如何编写一个PHP搜索脚本,其中带变音符号的单词与不带变音符号的搜索词相匹配,并且结果带有下划线?

发布于 2024-08-23 12:29:19 字数 132 浏览 10 评论 0原文

我有这个网站,其中有很多带有变音符号的文本(根据维基百科,辅助字形添加到字母中),并且大多数人使用没有字形的单词搜索这些文本。现在,通过拥有一份不带变音符号的文本副本来做到这一点应该不具有挑战性。不过,我想强调一下原文中的匹配项。 最好的方法是什么?
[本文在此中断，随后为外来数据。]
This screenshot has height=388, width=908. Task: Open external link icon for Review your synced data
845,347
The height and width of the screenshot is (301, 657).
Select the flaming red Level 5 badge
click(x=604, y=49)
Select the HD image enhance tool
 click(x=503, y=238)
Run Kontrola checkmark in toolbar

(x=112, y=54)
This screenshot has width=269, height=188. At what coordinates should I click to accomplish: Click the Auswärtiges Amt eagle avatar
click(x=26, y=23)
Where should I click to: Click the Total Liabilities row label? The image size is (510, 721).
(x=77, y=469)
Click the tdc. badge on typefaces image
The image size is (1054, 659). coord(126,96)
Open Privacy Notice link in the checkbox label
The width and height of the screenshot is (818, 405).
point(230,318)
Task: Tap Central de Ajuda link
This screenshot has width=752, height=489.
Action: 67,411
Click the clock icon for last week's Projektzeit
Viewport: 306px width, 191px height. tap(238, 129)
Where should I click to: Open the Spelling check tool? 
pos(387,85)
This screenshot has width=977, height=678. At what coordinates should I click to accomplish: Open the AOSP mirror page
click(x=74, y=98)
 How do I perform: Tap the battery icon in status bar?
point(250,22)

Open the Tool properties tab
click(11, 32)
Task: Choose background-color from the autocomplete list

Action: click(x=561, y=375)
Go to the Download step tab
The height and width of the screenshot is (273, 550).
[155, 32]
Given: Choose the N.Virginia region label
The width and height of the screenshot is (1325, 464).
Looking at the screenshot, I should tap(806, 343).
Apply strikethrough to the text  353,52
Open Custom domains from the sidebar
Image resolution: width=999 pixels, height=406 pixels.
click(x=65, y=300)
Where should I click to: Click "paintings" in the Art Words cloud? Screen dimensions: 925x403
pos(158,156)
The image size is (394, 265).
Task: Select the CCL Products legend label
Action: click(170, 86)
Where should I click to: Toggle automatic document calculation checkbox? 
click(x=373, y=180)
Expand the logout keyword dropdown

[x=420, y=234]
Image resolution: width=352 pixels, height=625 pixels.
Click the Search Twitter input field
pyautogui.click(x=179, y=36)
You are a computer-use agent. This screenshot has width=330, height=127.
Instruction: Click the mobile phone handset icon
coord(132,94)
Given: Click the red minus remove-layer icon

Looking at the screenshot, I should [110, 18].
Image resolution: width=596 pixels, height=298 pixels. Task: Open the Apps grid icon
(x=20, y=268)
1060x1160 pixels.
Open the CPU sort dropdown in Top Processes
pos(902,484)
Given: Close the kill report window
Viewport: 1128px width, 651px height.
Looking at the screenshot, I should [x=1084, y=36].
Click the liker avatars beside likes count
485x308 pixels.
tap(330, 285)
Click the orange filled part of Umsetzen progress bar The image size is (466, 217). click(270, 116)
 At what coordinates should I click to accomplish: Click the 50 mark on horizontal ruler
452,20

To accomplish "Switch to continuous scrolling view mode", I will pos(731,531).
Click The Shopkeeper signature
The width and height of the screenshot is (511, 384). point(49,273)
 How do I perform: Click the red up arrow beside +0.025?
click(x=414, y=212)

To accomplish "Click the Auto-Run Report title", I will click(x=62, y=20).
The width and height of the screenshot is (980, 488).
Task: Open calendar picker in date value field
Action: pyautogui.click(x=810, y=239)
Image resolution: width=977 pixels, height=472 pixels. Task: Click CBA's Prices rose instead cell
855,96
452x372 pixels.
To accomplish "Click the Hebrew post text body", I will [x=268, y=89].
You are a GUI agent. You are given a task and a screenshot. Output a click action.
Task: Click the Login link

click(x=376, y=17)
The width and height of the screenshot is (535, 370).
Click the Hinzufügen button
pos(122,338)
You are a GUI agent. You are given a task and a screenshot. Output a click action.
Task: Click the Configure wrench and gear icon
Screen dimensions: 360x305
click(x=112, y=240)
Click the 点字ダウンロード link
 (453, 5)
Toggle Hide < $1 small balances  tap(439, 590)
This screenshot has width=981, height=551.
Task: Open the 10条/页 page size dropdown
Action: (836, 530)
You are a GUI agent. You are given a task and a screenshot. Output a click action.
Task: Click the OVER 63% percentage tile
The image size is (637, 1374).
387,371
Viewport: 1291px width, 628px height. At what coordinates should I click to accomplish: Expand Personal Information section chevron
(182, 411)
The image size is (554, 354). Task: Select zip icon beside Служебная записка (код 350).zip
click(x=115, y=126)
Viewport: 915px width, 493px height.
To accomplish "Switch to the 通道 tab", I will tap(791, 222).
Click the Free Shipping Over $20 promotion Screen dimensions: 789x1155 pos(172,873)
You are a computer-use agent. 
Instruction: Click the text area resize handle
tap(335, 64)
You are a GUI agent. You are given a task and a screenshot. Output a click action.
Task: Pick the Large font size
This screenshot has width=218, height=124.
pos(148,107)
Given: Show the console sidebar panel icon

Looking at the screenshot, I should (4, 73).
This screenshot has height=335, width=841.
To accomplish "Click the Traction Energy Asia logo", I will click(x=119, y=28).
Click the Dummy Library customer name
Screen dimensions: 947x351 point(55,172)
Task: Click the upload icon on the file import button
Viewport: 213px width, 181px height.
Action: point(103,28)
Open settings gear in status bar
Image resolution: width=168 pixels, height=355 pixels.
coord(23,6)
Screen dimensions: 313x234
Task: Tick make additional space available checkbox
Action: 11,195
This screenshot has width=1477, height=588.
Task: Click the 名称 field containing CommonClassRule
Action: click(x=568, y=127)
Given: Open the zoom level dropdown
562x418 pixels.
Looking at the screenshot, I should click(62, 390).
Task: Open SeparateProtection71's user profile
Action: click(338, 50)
I've got this site where there are lots of texts with diacritics in them (ancillary glyphs added to letters, according to wikipedia) and most people search these texts using words without the glyphs. Now it shouldn't be challenging to do this by having a copy of the texts without diacritics. However, I want to highlight the matches in the original text.
What's the best way to do it?

如果你对这篇内容有疑问,欢迎到本站社区发帖提问 参与讨论,获取更多帮助,或者扫码二维码加入 Web 技术交流群。

扫码二维码加入Web技术交流群

发布评论

需要 登录 才能够评论, 你可以免费 注册 一个本站的账号。

评论(1

翻了热茶 2024-08-30 12:29:20

您应该尝试更改 MySQL 数据库中的排序规则设置。

在该主题的讨论中似乎经常出现以下三个问题:

  1. utf8_general_ci

  2. utf8_unicode_ci< /p>

  3. utf8_bin ← 您可能想要这个。

我发现 #3 将匹配搜索中的重音符号。 这个答案提供了一些有关差异的背景信息,但没有提及事实上,utf8_bin 对重音也很敏感。您可能想尝试所有这三种方法,这样您就可以自己测试它是否适用于您正在处理的语言/脚本。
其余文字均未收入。